There’s been a video doing the rounds this week of Russian ice skater Evgeni Plushenko wowing the crowds with a routine to Tom Jones’ Sex Bomb from 2002. Plushenko is at the top of his game, a huge, dominant figure in men’s figure skating.
Here it is: brilliant, comic, jaw-dropping.
But I started digging, and I was fascinated to discover a second version. A few years later he’s back on the ice with Sex Bomb. But this is in a whole different league. This is a man who has the audience in the palm of his hand. He hands over a rose, leaps over the edge of the rink to embrace a member of the audience, and whips up the enthusiasm to fever pitch.
But what’s happened to the skating? I’m no expert, but it looks to me as though he’s taken the difficultly level down at least a couple of notches. And yet to me this later version is so much more compelling – the audience’s enthusiasm has turned to total mania.

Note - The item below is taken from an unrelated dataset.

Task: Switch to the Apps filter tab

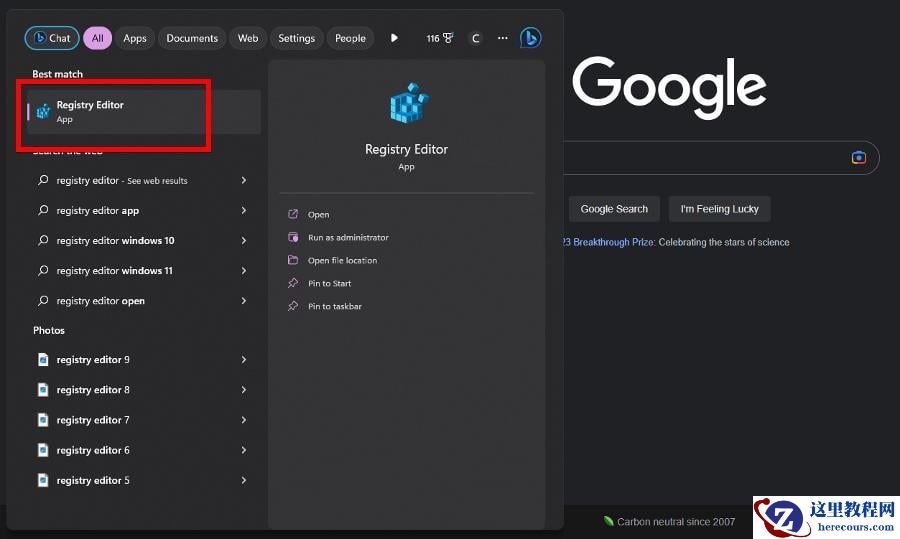Action: (x=135, y=38)
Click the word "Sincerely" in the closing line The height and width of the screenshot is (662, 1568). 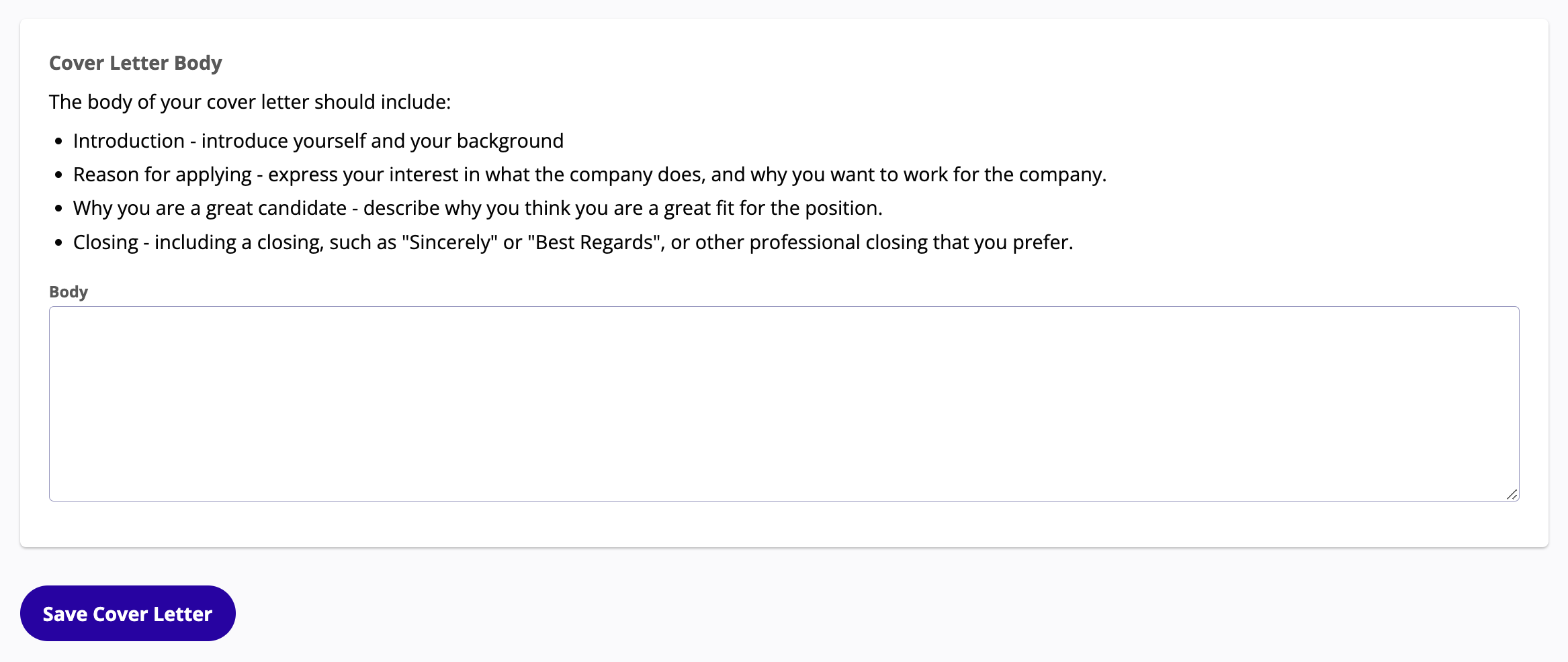(449, 242)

My guess is that Plushenko’s energy has changed its focus. The intense concentration that a skater needs to pull off extreme technical feats has an entirely different target. It’s now the audience in the beam of his focus, not multiple quadruple jumps.
Do they care that their hero isn’t delivering the extreme difficulty of his competition routines? Not a bit of it. They know he can do extraordinary things on ice. Now he’s giving them a present – pure enjoyment, entertainment and thrill of a different kind.
We don’t need to deliver everything, all the time. We can relax. We don’t always need to be the great technical artist. In fact we can’t be. Great artists know where to put their energy at any one time and they know the impact of it. Sometimes we can just engage.